Sejatinya, Kita Harus Senantiasa Berpisah

"Kau selalu punya pilihan untuk berpisah atau bertahan."


Izinkan aku untuk bernapas sejenak.

Perpisahan itu menyakitkan. Maka, berbahagialah bila kau menemukan dirimu menangis. Sebab menangis adalah bagaimana selayaknya kita merayakan kehilangan. Tepat ketika ingatan akan perjalanan yang telah kau tempuh menyapamu kembali, petualangan yang menampakkan letih dan juangmu. Ingatan yang seakan menjelma ketakutan. Menangislah, karena itu memperlihatkan pada kesadaran tentang apa yang tengah kau hadapi.

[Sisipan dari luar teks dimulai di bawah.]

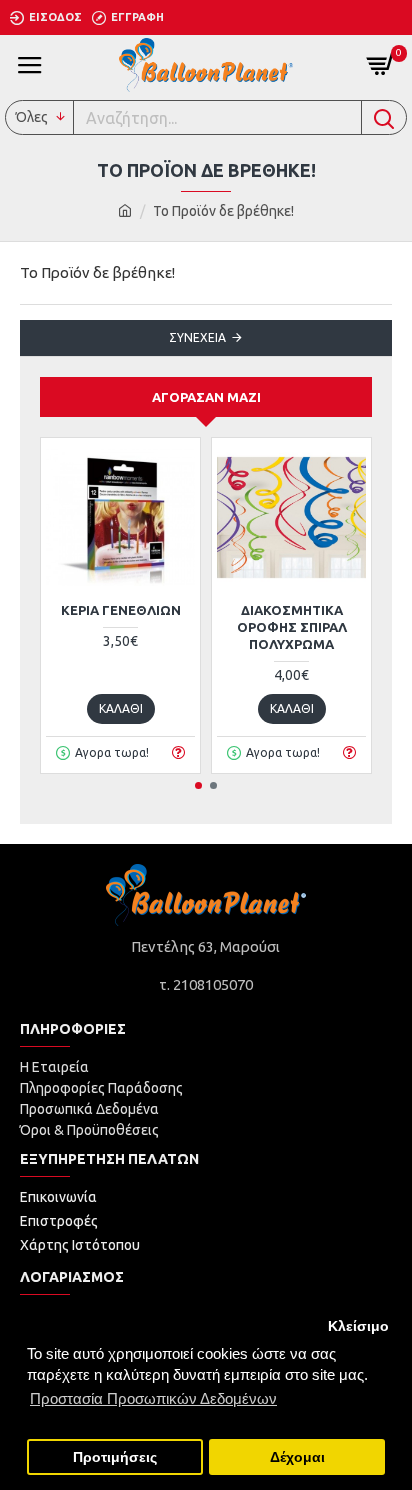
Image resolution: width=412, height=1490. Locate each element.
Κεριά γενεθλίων (121, 610)
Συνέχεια (197, 337)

Lihatlah dirimu di satu waktu. Di batas kehilangan yang terurai, kau tetap harus bertahan. Jadi, seandainya orang mengatakan kau telah berubah dan mengakhiri satu bab dalam kehidupanmu, bersyukurlah. Sebab itu bentuk perhatian mereka setelah melihat perkembanganmu yang menunjukkan kau telah belajar. Tapi, ketika mereka mulai merekonstruksi dan mencampuradukkannya secara sepihak dengan penilaian mereka; pejamkanlah matamu.

Ada orang yang akan mengerti tanpa harus kau jelaskan panjang kali lebar. Dan, ada orang yang akan tetap sangsi sebesar apapun usahamu untuk menjelaskan. Kau takkan bisa membuat semua orang berada di pihakmu. Bahkan Tuhan sekalipun yang jelas memiliki rencana sendiri. Akan tetapi, kali ini akan saya jelaskan padamu bahwa terkadang perpisahan merupakan jalan satu-satunya dan mungkin inilah rencana Tuhan yang menarikmu untuk berada pada pihak-Nya.

Dengan semua hal yang kau lepas, kau dibawa pada kenyataan bahwa semua takkan lagi sama. Potongan-potongan selama kau tumbuh akan berlari dari bilik sebelumnya, pergi entah ke mana. Kenangan dalam genggamanmu seakan menjelma noktah hitam yang siap di reduksi bersama gugusan-gugusan bintang di langit demi membantuk epos baru. Nilai sesungguhnya tidak terletak pada keindahannya, melainkan proses yang kau jalani secara spiritual. Langkah yang kau ambil berdasarkan pertimbangan dengan dirimu sendiri.

Semakin langkahmu menjauh, semakin berat rasanya beban yang kau tanggung. Hingga sampai pada akhirnya kau berhenti. Berdirimu yang diam, tunggal tiada kata, akan menyulut sebuah lilin kecil yang terbakar hebat dalam dirimu. Kau kira orang lain akan terluka sementara kau hanya akan tertawa. Kau pikir bersandiwara adalah satu-satunya hal yang perlu kau lakukan. Tapi, tidak. Kau bocah kurus nan malang. Kau baru menyadari semua itu setelah ketidakmampuanmu untuk menggerakkan kaki sendiri.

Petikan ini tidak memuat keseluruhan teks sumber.